Woodland’s make fantastic playgrounds for children and the young at heart; sparking imaginations, inspiring a love of the natural world, and creating happy memories you’ll have for a lifetime. Here are some ideas of the kind of things you can do while exploring the woods:


Build a den – gather branches and sticks that have fallen to the ground. Please don’t break them off the trees.


Be a wildlife detective – polish your magnifying glass and get up close and personal with some woodland creepy crawlies. Identify wildlife by looking for animal tracks on the ground or even recognising their poo! A pocket-sized wildlife book should help you identify what you find.


Go on a scavenger hunt – search for the wonderful natural treasure of autumn, like twirling helicopter seeds, prickly conker cases, brown acorns and bright berries. Later on, look out for the signs of winter, such as lacy leaf skeletons, fallen tree cones and glossy evergreen leaves. 


Make woodland art – Make a pattern using pine cones, leaves and pebbles, build a tower out of twisted twigs, or create funny faces on the woodland floor with a stick. By all means take a photo for posterity, but be sure to leave your art where it is to surprise the next woodland explorers!


Let your imagination run wild – if you love pirates, see how many shipwrecks (fallen trees), cannon balls (conkers) and parrot feathers you can find. Use crossed fallen twigs sticks to make an X to mark the spot of buried treasure. If pixies, elves and fairies are more your thing, look for evidence of them living in the woods.

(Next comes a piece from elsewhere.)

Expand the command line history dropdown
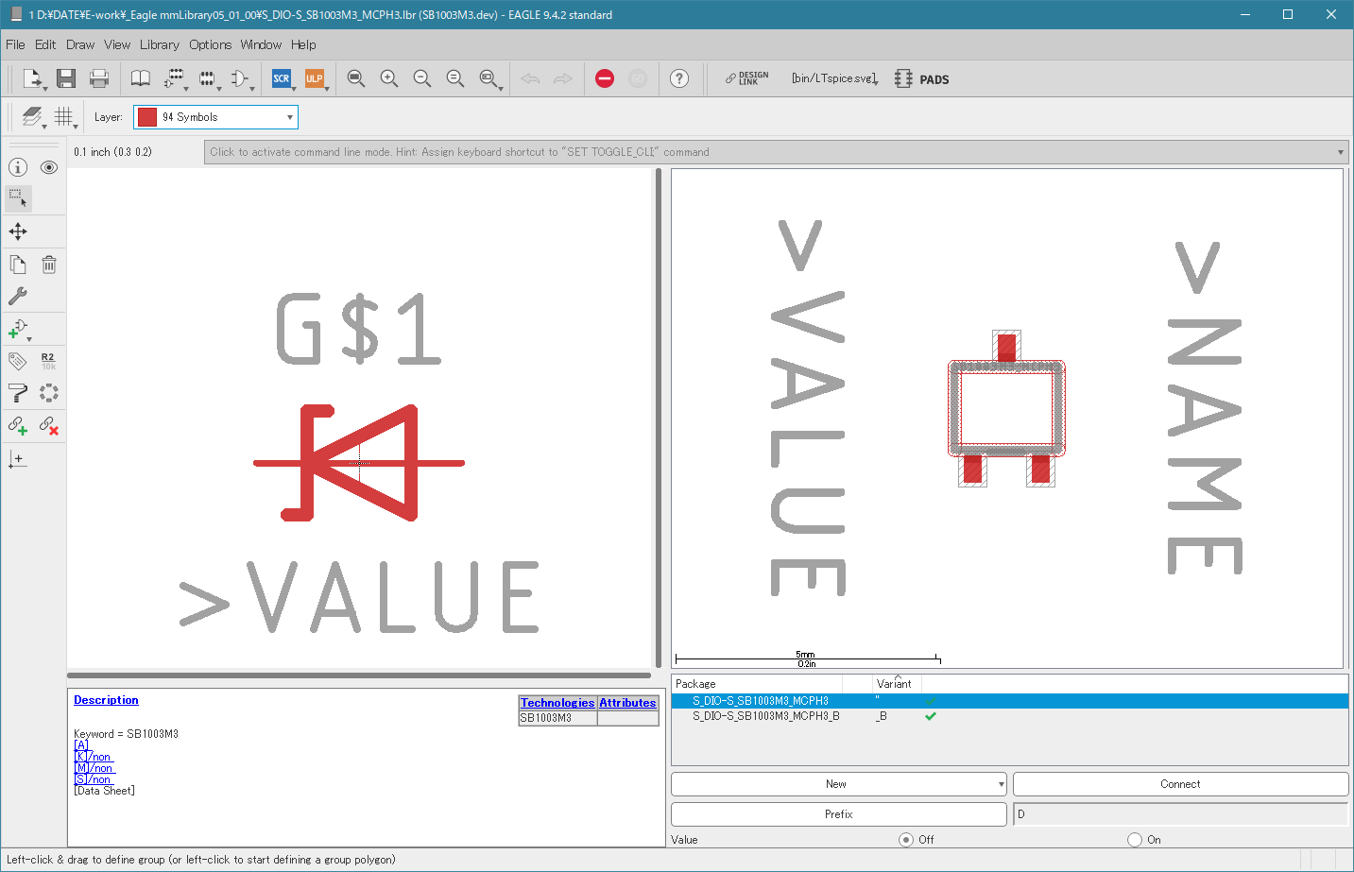pos(1340,152)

Can you find secret doorways in trees, toadstool seats, flower petal hats or acorn cup goblets?


Get inspired by your children’s favourite books – get everyone to hunt for the Gruffalo’s footprints, find the Magic Faraway Tree, or pretend you’re in the grounds of Hogwarts, looking out for the Whomping Willow.


Take a blanket, a flask of hot chocolate and your favourite book and sit on a log to read it. 

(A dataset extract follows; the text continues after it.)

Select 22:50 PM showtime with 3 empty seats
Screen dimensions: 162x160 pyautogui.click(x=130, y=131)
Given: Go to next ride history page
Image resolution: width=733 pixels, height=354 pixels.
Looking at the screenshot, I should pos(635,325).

This Japanese practice of forest bathing is an effective relaxation technique; know in Japan as shinrin yoku. The simple act of being calm and quiet among trees, breathing deeply while observing nature has been found to help both adults and children reduce stress levels and boost their health and wellbeing in a totally natural way.


Government research in Japan in the 1980s concluded that spending a couple of hours forest bathing could reduce blood pressure, lower cortisol (stress hormone) levels and improve concentration and memory. Researchers also found that trees release chemicals called phytoncides, which have an anti-microbial effect on human bodies, boosting the immune system. As a result of the studies, the Japanese government introduced ‘shinrin-yoku’ as a national health programme.

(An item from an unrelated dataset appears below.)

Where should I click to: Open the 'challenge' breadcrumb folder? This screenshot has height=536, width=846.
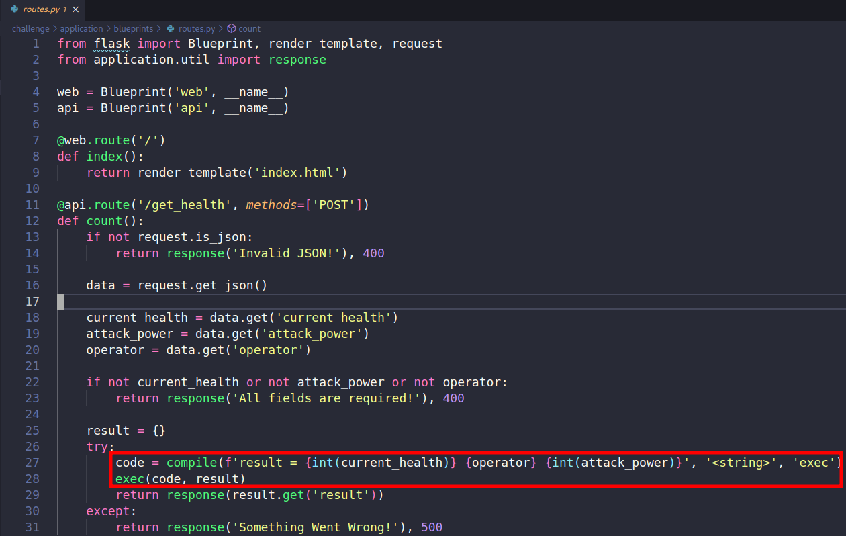30,28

Over the last few years, mindfulness practices like forest bathing have gained popularity in the UK. Why not take this opportunity to slow down and immerse yourself in the forest atmosphere. Here are some top tips to help start your meditation journey and get back to your roots: 


  • Turn all of your devices off (or at the very least, to silent mode) to give yourself the best chance of relaxing, being mindful and enjoying a sensory forest-based experience
  • Slow down. Move through the forest at a very slow pace, so you can see and feel more
  • Take long breaths deep into the abdomen. Extend the exhalation of air to twice the length of the inhalation – this sends a message to your body that it can relax
  • Stop, stand or sit, and smell what’s around you. What can you smell?
  • Use all of your senses to take in your surroundings. How does the forest environment make you feel? Be observant, look at nature’s small details.
  • Sit quietly using mindful observation; try to avoid thinking about your to-do list or issues related to daily life. When doing this, you might be pleasantly surprised by the number of wild forest inhabitants you see.
  • Feast your eyes on the beautiful greens and blues around you. Keep your eyes open; the colours of nature are incredibly soothing and studies have shown that people relax best while seeing greens and blues.
  • Stay as long as you can, start with a comfortable time limit and build up to the recommended two hours for a complete forest bathing experience.